Isu ini mencuat setelah ia dilaporkan menemui sejumlah pejabat tinggi pada Kamis (9/7/2026). Langkah tersebut diduga diambil sebagai sikap gentleman karena mengetahui dirinya akan ditangkap terkait proses hukum yang sedang berjalan.
Informasi internal Kejaksaan Agung menyebutkan opsi mundur dipilih secara sukarela guna menghindari skenario pencopotan langsung oleh Jaksa Agung ST Burhanuddin.
Langkah pencopotan tersebut dikabarkan telah mendapat persetujuan dari Presiden Prabowo Subianto.
"Presiden memang berharap yang bersangkutan memilih opsi mundur secara sukarela, walaupun sempat muncul usulan pencopotan langsung oleh Jaksa Agung," ujar seorang sumber internal Kejaksaan Agung yang enggan diungkap identitasnya.
Desakan Penonaktifan
Merespons situasi ini, Pakar Hukum Pidana dari Universitas Parahyangan (Unpar) Bandung, Agustinus Pohan, menyatakan bahwa pengunduran diri adalah keputusan terbaik agar tidak mengganggu kinerja Kejaksaan Agung dalam mengusut kasus korupsi lain.
"Saya rasa mundur adalah langkah yang jauh lebih gentleman. Kasihan para jajaran di Pidsus (Pidana Khusus), mereka pasti ikut tertekan secara psikologis akibat penanganan kasus ini di Mabes Polri," kata Agustinus, Kamis (9/7/2026) sore.
Ia menambahkan, jika Febrie tidak bersedia mundur, Jaksa Agung ST Burhanuddin harus segera mengambil tindakan tegas. "Langkah menonaktifkan sementara diperlukan agar yang bersangkutan bisa fokus menghadapi proses hukum, dengan tetap mengedepankan asas praduga tidak bersalah," imbuhnya.
Penyitaan Aset Rp476 Miliar
Isu mundurnya Jampidsus menguat setelah Korps Pemberantasan Tindak Pidana Korupsi (Kortastipidkor) Polri membongkar ruang rahasia di sebuah rumah mewah di Perumahan Golf Hijau, Sentul City, Kabupaten Bogor, pada Rabu (8/7/2026) malam.
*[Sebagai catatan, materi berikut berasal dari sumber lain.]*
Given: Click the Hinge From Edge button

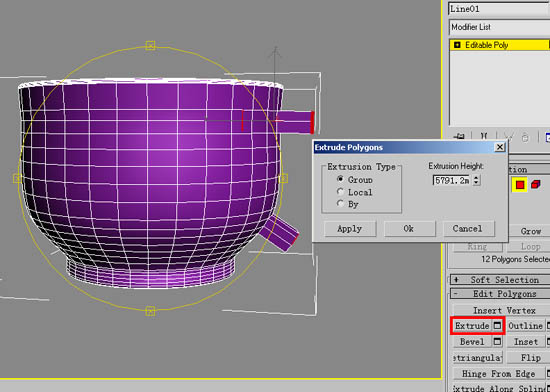Looking at the screenshot, I should (498, 374).
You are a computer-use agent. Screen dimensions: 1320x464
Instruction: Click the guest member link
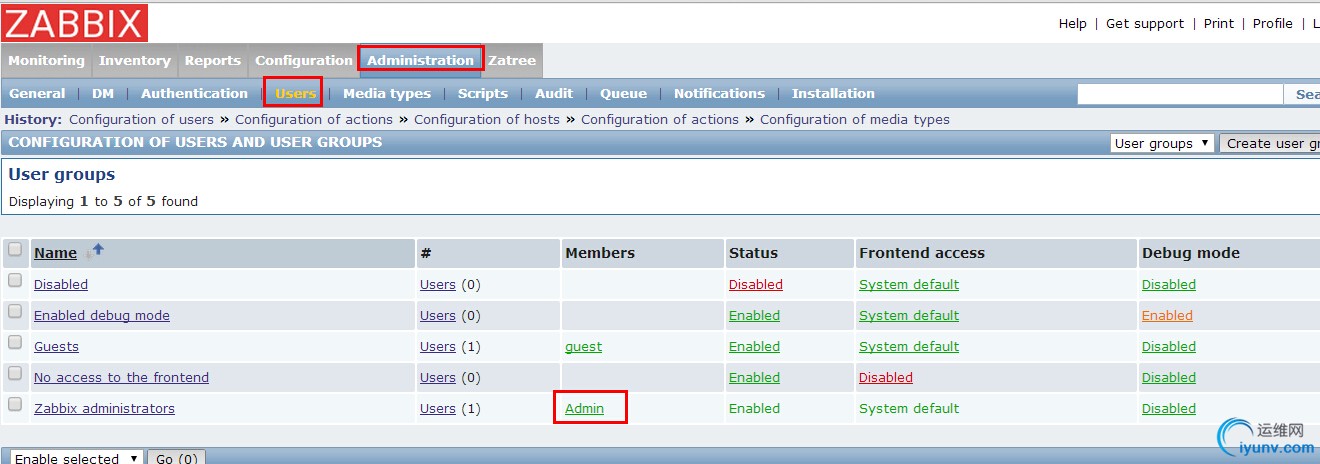click(583, 346)
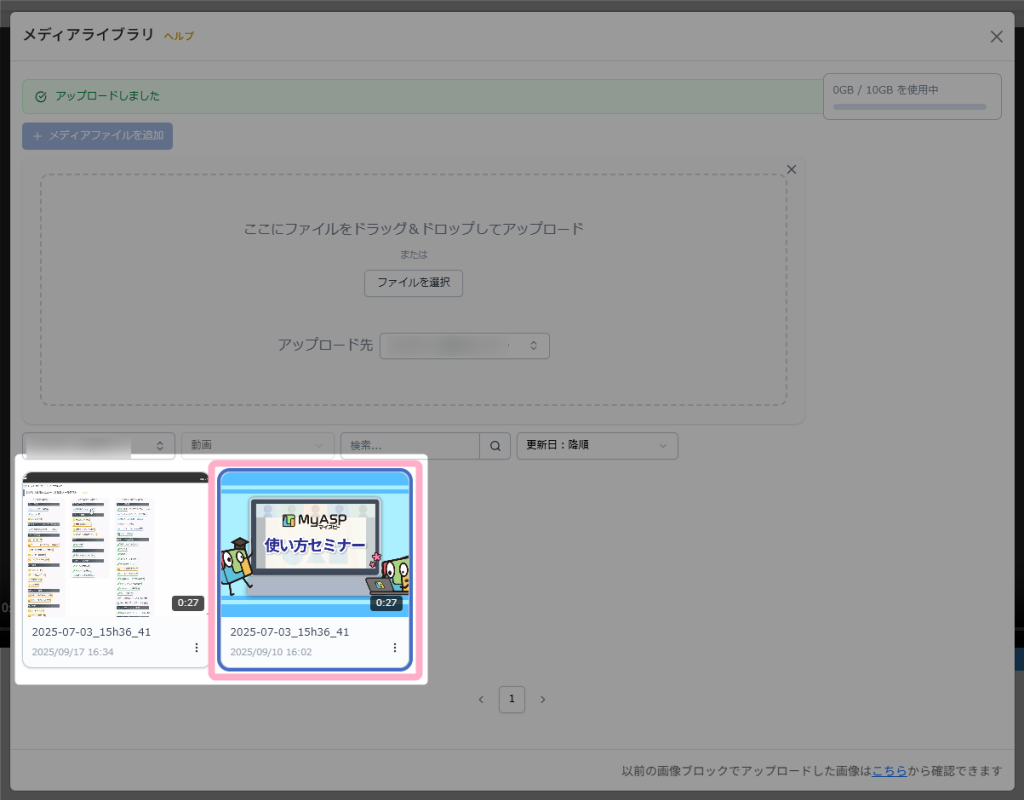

Dalam penggeledahan tersebut, petugas menjebol dinding bermotif kayu dan menemukan sebuah brankas raksasa berisi tujuh koper.
Kepala Kortastipidkor Polri, Irjen Totok Suharyanto, mengungkapkan bahwa brankas tersebut berisi 74 kilogram emas batangan, uang tunai 4,76 juta dolar AS, 14,08 juta dolar Singapura, serta uang tunai Rp100 juta.
Total keseluruhan aset yang disita mencapai Rp476 miliar. Rumah tersebut diduga terkait dengan Febrie Adriansyah, namun Mabes Polri menegaskan status kepemilikannya masih didalami.